Die straffe Gabel hilft zwar auf der Bremse, macht das Fahrzeug aber sehr träge in Schräglage, wo es sich dann tendenziell weite Linien sucht. Beim Beschleunigen pumpt dann das Federbein leicht. Ich erinnere mich an keine solche Unausgewogenheit in keinem Kawa-empfohlenen Setting des Standard-Fahrwerks. Fairerweise dazu: Wir können hier keinen direkten Vergleich ziehen, weil es unterschiedliche Rennstrecken waren. Auf jeden Fall hatten Kawas Testfahrer ein angepasstes Setting für Almeria in petto, das sie uns im manuellen Modus einstellten: etwas weniger Dämpfung vorn, fast an den Anschlag gedämpft hinten. Das funktionierte deutlich harmonischer. Denn der merkwürdig niedrige, weit hinten liegende Sitz der Zehner hilft alleine schon in der Bremszone, weil du dich mehr am Tank abstützt als mit den Armen am Lenker.

Mehr 2018, bitte

Damit sind wir aber am Kernproblem des teuren Showa-Systems angelangt: Es versteckt sich so sehr, dass es das ganze Potenzial der elektronischen Dämpfung verschenkt. Denn wenn ich sowieso einstellen muss, gibt es keinen Vorteil gegenüber dem Schraubendreher, im Gegenteil. Man könnte ein solches System heute so bauen, dass der Fahrer bequem mit dem Smartphone über eine sichere Bluetooth-Verbindung Settings eingibt. Diese Settings muss er sich auch nicht selber ausdenken, sondern die könnte ein Expertensystem auf Kawas Servern ihm empfehlen, nach Übermittlung der Messwerte einiger Runden auf der zu fahrenden Strecke.

Das Expertensystem könnte ihn auch klassisch nach Problemen fragen ("pumpende Hinterhand"), auf die es Lösungen gleich als Settings schickt. Auch BMWs GPS-gesteuerte Dämpfungssteuerung für schwierige Ecken (in der Racing-Software) fehlt. Man könnte so viel machen. Real gibt es nicht einmal mehrere Slots für eigene manuelle Einstellungen. Der Kunde muss also jedes Setting für jede Strecke wie bisher separat notieren und umständlich am Lenker fummelnd einstellen. Für 5300 Euro Aufpreis und 2 kg Zusatzgewicht erwarte ich mehr ... ich weiß nicht, 2018?
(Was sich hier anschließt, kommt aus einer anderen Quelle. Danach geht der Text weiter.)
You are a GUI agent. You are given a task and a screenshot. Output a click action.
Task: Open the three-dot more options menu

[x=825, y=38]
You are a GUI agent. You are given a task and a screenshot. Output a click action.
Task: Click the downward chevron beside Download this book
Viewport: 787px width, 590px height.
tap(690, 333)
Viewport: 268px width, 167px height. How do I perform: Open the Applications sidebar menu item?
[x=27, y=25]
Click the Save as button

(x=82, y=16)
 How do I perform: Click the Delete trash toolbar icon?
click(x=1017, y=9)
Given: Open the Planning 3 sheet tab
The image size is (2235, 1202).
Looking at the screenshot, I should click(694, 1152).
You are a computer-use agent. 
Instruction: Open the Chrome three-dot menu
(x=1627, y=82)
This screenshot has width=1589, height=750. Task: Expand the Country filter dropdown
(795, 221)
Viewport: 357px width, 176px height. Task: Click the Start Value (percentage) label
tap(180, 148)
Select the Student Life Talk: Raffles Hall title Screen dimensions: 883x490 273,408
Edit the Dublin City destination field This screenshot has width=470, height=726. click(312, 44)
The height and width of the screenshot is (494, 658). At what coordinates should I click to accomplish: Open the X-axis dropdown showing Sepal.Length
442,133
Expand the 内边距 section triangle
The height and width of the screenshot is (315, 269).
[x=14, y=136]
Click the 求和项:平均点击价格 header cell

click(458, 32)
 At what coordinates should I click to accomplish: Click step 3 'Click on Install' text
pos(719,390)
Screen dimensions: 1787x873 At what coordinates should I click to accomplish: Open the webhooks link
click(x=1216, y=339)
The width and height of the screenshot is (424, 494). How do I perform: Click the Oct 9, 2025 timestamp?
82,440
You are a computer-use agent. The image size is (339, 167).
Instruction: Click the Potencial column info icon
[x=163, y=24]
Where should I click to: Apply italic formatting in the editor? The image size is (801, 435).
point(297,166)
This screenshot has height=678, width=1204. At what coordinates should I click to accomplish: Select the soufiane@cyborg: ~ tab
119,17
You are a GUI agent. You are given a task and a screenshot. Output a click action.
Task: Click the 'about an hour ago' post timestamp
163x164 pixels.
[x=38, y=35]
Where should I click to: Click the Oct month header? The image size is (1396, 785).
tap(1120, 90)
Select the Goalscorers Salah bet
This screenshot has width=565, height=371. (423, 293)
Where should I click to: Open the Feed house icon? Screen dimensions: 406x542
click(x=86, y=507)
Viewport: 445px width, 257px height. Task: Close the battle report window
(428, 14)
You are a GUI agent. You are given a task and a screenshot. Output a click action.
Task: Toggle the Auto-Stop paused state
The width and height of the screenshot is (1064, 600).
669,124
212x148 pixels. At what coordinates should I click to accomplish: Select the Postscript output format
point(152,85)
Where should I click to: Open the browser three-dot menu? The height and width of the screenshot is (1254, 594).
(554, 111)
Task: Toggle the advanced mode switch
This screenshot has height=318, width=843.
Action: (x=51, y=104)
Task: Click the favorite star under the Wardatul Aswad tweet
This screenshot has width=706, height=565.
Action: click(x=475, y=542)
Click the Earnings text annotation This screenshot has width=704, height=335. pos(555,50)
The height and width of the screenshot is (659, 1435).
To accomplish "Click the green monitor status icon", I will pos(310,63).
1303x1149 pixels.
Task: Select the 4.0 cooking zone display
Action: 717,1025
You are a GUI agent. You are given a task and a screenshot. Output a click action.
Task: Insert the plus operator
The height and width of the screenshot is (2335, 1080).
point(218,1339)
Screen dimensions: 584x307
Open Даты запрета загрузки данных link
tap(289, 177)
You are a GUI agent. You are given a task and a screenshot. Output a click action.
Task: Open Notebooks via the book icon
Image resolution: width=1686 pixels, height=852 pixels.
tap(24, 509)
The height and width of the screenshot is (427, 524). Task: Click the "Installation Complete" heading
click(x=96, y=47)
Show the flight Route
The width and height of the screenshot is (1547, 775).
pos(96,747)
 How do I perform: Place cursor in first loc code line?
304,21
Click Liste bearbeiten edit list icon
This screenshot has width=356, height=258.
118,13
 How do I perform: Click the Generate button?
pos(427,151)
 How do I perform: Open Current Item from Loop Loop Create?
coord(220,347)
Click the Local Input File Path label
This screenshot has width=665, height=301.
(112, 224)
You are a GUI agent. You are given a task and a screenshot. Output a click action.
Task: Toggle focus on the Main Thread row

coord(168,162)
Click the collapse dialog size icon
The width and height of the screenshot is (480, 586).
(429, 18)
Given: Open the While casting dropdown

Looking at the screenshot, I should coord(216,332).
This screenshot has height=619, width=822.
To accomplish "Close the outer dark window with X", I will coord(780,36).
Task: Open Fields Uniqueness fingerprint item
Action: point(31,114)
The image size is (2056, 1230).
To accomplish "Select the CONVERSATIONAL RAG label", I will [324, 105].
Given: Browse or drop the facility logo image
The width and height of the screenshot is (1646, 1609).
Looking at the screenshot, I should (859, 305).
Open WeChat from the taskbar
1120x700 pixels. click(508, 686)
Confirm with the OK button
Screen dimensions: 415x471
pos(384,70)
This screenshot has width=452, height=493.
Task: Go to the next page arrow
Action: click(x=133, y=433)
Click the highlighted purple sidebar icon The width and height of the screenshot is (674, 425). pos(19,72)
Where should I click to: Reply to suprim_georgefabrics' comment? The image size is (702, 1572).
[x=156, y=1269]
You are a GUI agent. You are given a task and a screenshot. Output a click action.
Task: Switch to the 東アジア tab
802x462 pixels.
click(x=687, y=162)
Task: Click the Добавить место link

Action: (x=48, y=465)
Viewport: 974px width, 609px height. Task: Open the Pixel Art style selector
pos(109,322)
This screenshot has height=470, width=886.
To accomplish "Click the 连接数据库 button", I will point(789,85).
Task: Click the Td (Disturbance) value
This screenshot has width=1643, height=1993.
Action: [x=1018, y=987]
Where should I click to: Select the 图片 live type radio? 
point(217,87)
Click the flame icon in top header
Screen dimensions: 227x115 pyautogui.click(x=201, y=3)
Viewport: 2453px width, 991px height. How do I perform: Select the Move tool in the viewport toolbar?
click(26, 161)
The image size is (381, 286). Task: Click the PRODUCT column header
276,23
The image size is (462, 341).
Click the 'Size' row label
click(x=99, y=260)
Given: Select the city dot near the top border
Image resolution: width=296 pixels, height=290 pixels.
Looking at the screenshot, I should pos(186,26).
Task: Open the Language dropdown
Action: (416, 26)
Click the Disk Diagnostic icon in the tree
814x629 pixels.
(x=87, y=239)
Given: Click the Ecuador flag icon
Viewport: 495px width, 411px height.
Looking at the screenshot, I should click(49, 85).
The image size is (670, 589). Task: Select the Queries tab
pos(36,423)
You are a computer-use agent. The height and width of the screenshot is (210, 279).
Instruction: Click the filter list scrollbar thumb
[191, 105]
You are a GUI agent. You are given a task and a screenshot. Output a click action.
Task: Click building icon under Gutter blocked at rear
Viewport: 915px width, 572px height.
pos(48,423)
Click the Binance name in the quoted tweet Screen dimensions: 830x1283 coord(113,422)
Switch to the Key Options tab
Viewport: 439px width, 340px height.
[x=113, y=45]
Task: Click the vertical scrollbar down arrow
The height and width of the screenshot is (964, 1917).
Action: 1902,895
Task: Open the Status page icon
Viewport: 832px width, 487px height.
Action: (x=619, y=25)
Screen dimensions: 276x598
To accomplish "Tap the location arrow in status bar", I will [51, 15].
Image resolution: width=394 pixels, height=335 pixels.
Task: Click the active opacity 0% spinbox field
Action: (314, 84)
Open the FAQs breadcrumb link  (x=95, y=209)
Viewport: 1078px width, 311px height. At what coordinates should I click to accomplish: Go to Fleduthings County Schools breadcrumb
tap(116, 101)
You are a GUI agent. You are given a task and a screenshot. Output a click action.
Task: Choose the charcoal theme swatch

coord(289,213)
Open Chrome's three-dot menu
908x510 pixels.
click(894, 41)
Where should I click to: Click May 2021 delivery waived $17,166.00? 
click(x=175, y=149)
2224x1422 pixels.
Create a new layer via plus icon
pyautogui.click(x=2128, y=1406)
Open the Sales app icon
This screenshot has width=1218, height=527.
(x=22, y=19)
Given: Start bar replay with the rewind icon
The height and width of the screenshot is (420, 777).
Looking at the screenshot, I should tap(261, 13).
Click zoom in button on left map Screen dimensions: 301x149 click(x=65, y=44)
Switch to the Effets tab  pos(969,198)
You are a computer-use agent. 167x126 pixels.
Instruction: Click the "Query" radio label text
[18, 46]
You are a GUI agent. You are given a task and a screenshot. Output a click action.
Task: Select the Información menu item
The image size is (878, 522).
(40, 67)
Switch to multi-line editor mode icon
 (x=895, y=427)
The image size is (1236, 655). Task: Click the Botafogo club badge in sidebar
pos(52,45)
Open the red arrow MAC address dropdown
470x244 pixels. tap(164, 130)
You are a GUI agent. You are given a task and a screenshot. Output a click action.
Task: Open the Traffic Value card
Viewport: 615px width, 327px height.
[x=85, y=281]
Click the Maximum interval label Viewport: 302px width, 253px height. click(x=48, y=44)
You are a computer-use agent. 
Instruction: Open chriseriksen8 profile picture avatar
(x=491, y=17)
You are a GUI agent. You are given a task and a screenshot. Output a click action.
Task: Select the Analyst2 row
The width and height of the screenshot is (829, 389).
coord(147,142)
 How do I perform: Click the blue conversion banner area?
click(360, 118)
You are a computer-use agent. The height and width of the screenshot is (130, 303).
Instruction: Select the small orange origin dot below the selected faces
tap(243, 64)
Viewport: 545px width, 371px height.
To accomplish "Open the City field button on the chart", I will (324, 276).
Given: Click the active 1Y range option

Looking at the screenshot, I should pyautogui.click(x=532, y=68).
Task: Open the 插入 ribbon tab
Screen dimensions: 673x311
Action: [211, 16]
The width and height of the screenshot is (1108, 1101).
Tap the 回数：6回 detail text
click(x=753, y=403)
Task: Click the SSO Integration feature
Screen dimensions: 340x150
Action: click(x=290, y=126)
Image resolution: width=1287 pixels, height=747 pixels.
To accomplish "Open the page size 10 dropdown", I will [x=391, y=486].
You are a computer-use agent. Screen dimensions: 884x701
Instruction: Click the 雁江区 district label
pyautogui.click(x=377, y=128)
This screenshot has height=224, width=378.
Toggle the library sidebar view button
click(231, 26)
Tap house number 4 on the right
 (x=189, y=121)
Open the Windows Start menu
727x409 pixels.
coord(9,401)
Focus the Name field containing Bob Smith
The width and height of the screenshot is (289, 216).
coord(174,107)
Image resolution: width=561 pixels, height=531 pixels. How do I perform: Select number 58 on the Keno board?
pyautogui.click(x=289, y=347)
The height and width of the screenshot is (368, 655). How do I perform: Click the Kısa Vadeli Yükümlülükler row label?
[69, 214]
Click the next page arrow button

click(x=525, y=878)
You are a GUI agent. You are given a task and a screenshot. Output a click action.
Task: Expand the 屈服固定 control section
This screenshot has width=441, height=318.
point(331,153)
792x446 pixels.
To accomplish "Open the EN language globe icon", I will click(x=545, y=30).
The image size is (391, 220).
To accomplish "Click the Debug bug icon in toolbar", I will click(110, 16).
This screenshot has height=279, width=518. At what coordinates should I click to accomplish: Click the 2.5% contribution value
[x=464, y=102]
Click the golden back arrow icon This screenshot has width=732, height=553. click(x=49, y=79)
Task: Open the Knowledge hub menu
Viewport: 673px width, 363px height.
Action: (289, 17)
Zum semiaktiven Fahrwerk erhält die SE noch ein anderes Dekor, die massenzentrierteren Schmiedefelgen der RR und den sehr guten Autoblipper der RR, mit dem der Quickshifter auch ohne Kuppung herunterschaltet. Die Schwächen des Motors, die merkwürdige Ergonomie, sie bleiben uns wahrscheinlich erhalten, bis Kawasaki zum Anlass Euro 5 um 2020 herum ihr Superbike-Konzept komplett neu aufrollen müsste. Ich als alter Kawa-Freund hoffe auf einen Moment wie im Jahr 2009, als die kleine Schwester ZX-6R in allen Punkten im Jahr 2009 ankam.

Die ZX-10R SE kann ich zwischenzeitlich nicht empfehlen. Wer sich auf der aktuellen Zehner wohlfühlt, sollte die RR kaufen und auf Rennstrecke umbauen: andere Auspuffanlage, anderer Sitz, und du musst keine BMW fürchten. Und den Schraubendreher auch nicht: An Rennstrecken stehen lebende Expertensysteme herum, die Renntrainingsbuchern kostenlos bei ihren Einstellungen helfen. Dann hast du ein tolles Motorrad, das allerdings nicht mehr auf öffentliche Straßen darf.